Start of Records supplied
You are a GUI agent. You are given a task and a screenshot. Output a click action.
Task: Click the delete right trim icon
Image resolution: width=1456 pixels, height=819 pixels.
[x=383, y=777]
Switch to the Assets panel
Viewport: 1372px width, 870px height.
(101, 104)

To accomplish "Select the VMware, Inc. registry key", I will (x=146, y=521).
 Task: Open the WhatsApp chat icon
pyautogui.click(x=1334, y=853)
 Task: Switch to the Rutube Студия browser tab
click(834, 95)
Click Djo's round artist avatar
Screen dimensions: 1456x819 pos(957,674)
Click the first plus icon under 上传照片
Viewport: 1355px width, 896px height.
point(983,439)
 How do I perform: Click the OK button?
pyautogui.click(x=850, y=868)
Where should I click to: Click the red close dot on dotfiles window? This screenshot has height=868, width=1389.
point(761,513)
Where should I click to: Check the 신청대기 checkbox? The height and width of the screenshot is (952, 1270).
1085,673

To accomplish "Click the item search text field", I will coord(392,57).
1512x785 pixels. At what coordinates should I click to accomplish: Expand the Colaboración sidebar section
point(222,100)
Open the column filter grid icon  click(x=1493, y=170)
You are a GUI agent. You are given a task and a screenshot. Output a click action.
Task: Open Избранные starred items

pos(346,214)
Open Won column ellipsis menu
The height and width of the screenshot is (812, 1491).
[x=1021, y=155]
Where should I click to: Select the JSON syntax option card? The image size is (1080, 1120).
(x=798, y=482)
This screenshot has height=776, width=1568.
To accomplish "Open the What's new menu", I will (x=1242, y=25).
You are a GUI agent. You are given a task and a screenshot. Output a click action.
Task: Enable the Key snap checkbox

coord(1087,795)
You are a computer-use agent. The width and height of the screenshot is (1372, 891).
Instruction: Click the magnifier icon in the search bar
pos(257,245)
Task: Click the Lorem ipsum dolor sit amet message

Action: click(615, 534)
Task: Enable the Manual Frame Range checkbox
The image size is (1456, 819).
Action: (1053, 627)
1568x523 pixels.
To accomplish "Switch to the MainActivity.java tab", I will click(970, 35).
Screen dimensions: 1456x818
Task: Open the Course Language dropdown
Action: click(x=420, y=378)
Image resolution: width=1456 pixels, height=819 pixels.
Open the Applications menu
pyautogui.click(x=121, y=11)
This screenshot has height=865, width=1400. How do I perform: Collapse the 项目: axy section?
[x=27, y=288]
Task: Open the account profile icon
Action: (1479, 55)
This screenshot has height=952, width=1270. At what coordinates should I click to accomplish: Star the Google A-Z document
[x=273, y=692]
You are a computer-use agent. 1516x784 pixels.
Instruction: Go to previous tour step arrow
End of Records supplied
Exercise brief:
The records above are to be transcribed exactly, with nothing left out.

Solution to this problem:
You are a GUI agent. You are given a task and a screenshot. Output a click action.
Task: Click the delete right trim icon
Image resolution: width=1456 pixels, height=819 pixels.
[x=383, y=777]
Switch to the Assets panel
Viewport: 1372px width, 870px height.
(101, 104)

To accomplish "Select the VMware, Inc. registry key", I will (x=146, y=521).
 Task: Open the WhatsApp chat icon
pyautogui.click(x=1334, y=853)
 Task: Switch to the Rutube Студия browser tab
click(834, 95)
Click Djo's round artist avatar
Screen dimensions: 1456x819 pos(957,674)
Click the first plus icon under 上传照片
Viewport: 1355px width, 896px height.
point(983,439)
 How do I perform: Click the OK button?
pyautogui.click(x=850, y=868)
Where should I click to: Click the red close dot on dotfiles window? This screenshot has height=868, width=1389.
point(761,513)
Where should I click to: Check the 신청대기 checkbox? The height and width of the screenshot is (952, 1270).
1085,673

To accomplish "Click the item search text field", I will coord(392,57).
1512x785 pixels. At what coordinates should I click to accomplish: Expand the Colaboración sidebar section
point(222,100)
Open the column filter grid icon  click(x=1493, y=170)
You are a GUI agent. You are given a task and a screenshot. Output a click action.
Task: Open Избранные starred items

pos(346,214)
Open Won column ellipsis menu
The height and width of the screenshot is (812, 1491).
[x=1021, y=155]
Where should I click to: Select the JSON syntax option card? The image size is (1080, 1120).
(x=798, y=482)
This screenshot has height=776, width=1568.
To accomplish "Open the What's new menu", I will (x=1242, y=25).
You are a GUI agent. You are given a task and a screenshot. Output a click action.
Task: Enable the Key snap checkbox

coord(1087,795)
You are a computer-use agent. The width and height of the screenshot is (1372, 891).
Instruction: Click the magnifier icon in the search bar
pos(257,245)
Task: Click the Lorem ipsum dolor sit amet message

Action: click(615, 534)
Task: Enable the Manual Frame Range checkbox
The image size is (1456, 819).
Action: (1053, 627)
1568x523 pixels.
To accomplish "Switch to the MainActivity.java tab", I will click(970, 35).
Screen dimensions: 1456x818
Task: Open the Course Language dropdown
Action: click(x=420, y=378)
Image resolution: width=1456 pixels, height=819 pixels.
Open the Applications menu
pyautogui.click(x=121, y=11)
This screenshot has height=865, width=1400. How do I perform: Collapse the 项目: axy section?
[x=27, y=288]
Task: Open the account profile icon
Action: (1479, 55)
This screenshot has height=952, width=1270. At what coordinates should I click to accomplish: Star the Google A-Z document
[x=273, y=692]
You are a computer-use agent. 1516x784 pixels.
Instruction: Go to previous tour step arrow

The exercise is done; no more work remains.